**Task instructions**
Transcribe all of the data below word for word. Omit the pictures from your answer.

Collection entries
.....

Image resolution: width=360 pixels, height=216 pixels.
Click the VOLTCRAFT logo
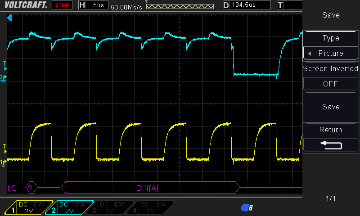25,5
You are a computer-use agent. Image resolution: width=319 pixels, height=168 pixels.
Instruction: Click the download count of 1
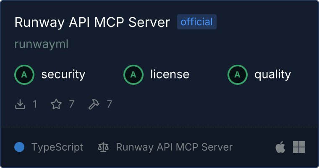tap(35, 104)
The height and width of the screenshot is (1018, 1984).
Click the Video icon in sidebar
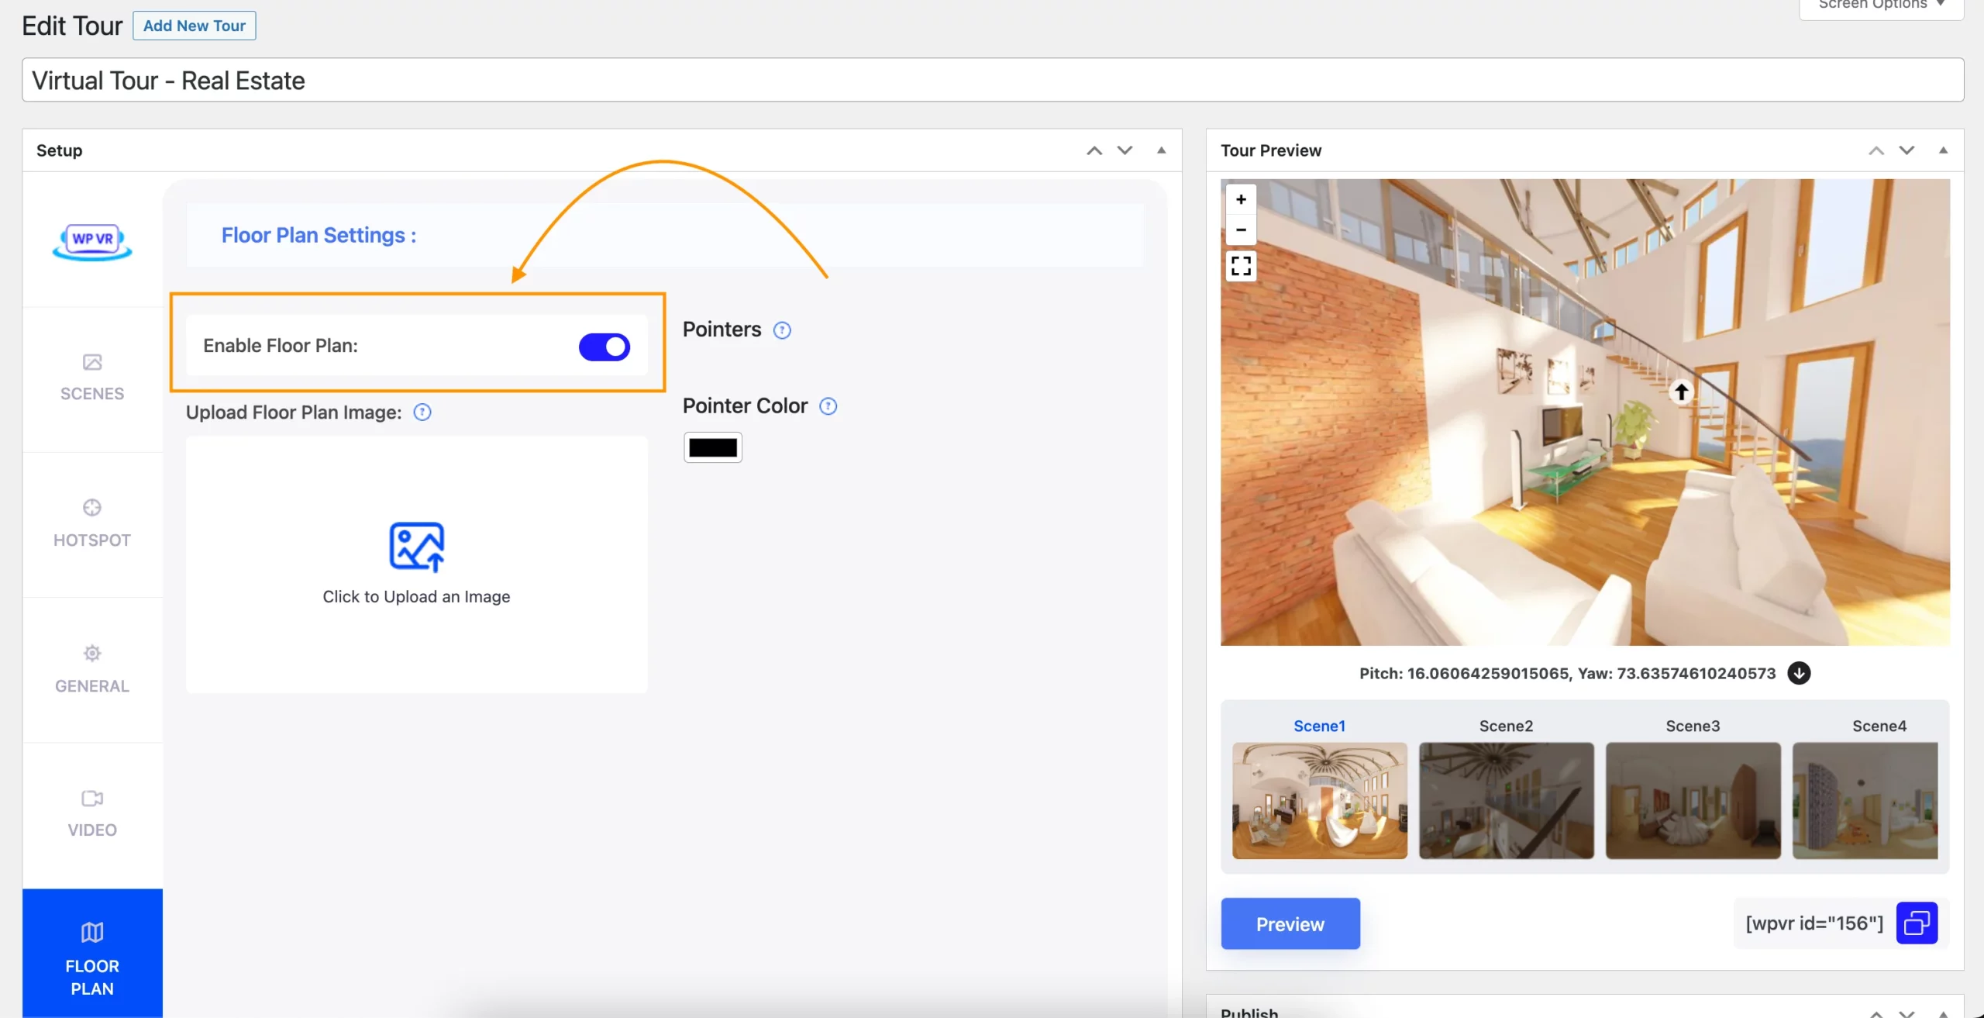(92, 800)
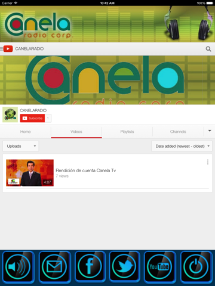Screen dimensions: 215x286
Task: Tap the power icon in bottom bar
Action: (196, 267)
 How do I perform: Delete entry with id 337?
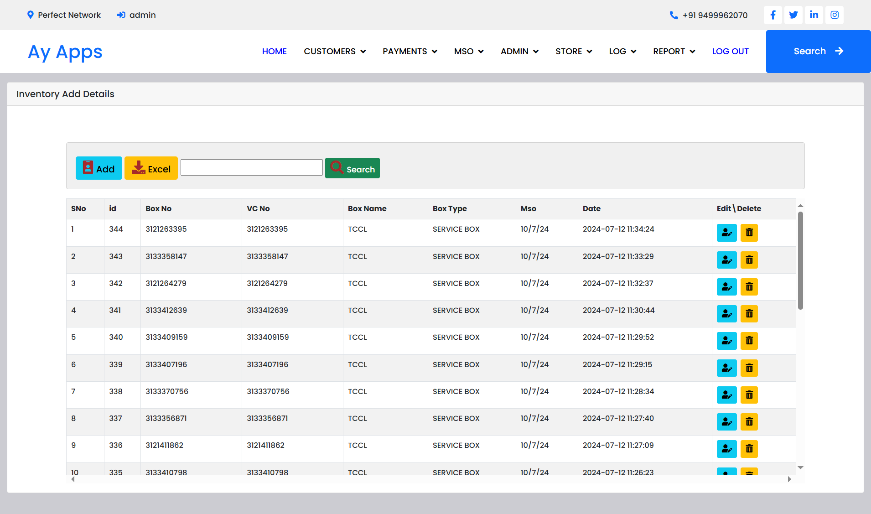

.....

**Reply**
Image resolution: width=360 pixels, height=216 pixels.
Click the VOLTCRAFT logo
25,5
You are a computer-use agent. Image resolution: width=319 pixels, height=168 pixels.
Instruction: Click the download count of 1
tap(35, 104)
The height and width of the screenshot is (1018, 1984).
Click the Video icon in sidebar
(92, 800)
Screen dimensions: 215x286
Task: Tap the power icon in bottom bar
Action: (196, 267)
 How do I perform: Delete entry with id 337?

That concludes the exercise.